The banks will only lose if resolution is side-tracked by the ensuing power struggle among corporate India to purchase distressed assets at rock-bottom prices.
- The Ordinance gives incentives to the banks to delay NPA recognition for as long as possible
By disqualifying a large number of persons, the Ordinance will lower the amount that the banks as the main financial creditors in most of the IBC cases expect to recover. This may result in the banks not recognising accounts as NPA so that the promoters can submit their bids in the IBC resolution process.
- Affect the incentives of the government
The Ordinance may also affect the incentives of the government as the majority shareholder in these banks. The government maybe incentivised to encourage public sector firms (PSUs) to bid in the IBC resolution process so that the deals go through at relatively higher prices and the PSU banks do not face large haircuts.
What is the likely impact of this Ordinance on IBC?
- Procedural impact:
The Ordinance introduces substantial procedural uncertainty in the resolution process and opens it up to disputes and litigation. These insolvency professionals now have the task of determining the eligibility of applicants as per this Ordinance.
- Economic impact on resolution
The Ordinance effectively disqualifies vast sections of the corporate world, both in India and abroad, from participating in the IBC bidding process.
In doing so, it significantly reduces the number of likely resolution plans that maybe submitted in any IBC case in an already gloomy landscape. The lack of competition among the narrow pool of eligible bidders will depress the financial value of any resolution plan
- Impact on IBC principles:
By substantially shrinking the universe of eligible resolution applicants as well as potential buyers in liquidation, the Ordinance violates the core principles of the IBC.
The IBC is based on the premise that all business failure is not fraud. The Ordinance by its very design goes against this principle. A person may have faced adverse economic shocks such as a business cycle downturn or a commodity price shock. This is different from a fraudulent or an unscrupulous promoter who may have been siphoning off assets from her own firm.
But, The Ordinance treats both these categories on par.
An ultimate test of the success of IBC is the recovery rate. As the preamble to IBC clearly states, the primary objective of the law is maximisation of value of assets of the debtor firm undergoing the insolvency and bankruptcy proceedings. Fulfilling this objective requires a competitive bidding process such that there is a fair price discovery mechanism.

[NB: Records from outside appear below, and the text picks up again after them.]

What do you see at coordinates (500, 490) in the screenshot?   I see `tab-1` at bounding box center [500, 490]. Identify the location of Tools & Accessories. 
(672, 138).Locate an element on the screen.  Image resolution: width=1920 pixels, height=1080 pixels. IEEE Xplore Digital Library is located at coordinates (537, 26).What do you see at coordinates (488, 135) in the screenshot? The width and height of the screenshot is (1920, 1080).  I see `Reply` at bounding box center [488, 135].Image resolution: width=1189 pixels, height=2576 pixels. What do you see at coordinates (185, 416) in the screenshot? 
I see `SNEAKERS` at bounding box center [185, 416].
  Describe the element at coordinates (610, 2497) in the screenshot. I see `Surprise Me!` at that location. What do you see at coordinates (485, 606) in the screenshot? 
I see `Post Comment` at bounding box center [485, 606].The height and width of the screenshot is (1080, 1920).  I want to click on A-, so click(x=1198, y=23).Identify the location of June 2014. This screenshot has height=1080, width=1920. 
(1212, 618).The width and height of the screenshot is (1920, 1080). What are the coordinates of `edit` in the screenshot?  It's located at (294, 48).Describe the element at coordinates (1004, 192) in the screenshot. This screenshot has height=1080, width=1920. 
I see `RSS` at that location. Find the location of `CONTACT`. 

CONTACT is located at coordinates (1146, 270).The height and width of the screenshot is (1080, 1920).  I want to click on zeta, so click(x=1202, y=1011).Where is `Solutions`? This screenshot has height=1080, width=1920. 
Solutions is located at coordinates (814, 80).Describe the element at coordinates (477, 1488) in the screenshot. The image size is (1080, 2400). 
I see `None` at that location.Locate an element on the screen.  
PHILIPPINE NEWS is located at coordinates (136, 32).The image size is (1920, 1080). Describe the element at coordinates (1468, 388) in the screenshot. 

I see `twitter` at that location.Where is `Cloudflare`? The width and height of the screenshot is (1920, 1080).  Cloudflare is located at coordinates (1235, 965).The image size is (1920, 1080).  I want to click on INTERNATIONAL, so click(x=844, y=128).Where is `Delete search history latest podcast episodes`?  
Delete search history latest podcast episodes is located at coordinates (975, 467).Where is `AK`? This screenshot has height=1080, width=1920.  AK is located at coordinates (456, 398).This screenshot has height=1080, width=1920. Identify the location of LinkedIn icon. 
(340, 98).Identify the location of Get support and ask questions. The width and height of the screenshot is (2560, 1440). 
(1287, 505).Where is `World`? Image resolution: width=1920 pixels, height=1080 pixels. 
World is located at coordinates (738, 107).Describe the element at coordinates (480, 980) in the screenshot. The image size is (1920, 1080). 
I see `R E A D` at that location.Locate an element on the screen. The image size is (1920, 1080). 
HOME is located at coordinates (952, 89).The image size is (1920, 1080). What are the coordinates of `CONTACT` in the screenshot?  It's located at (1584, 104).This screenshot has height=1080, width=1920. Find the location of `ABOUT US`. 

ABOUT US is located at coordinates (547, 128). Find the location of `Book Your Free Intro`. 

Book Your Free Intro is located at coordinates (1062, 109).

One way to resolve this conundrum maybe to bar promoters from participating in the IBC bidding process in their full capacity while permitting them to make deals with third parties such as private equity funds, who would be the primary bidders.
Even though there have been concerns about the amendment, it should ensure that errant promoters don’t end up getting the business back with all sacrifices being made by the lenders.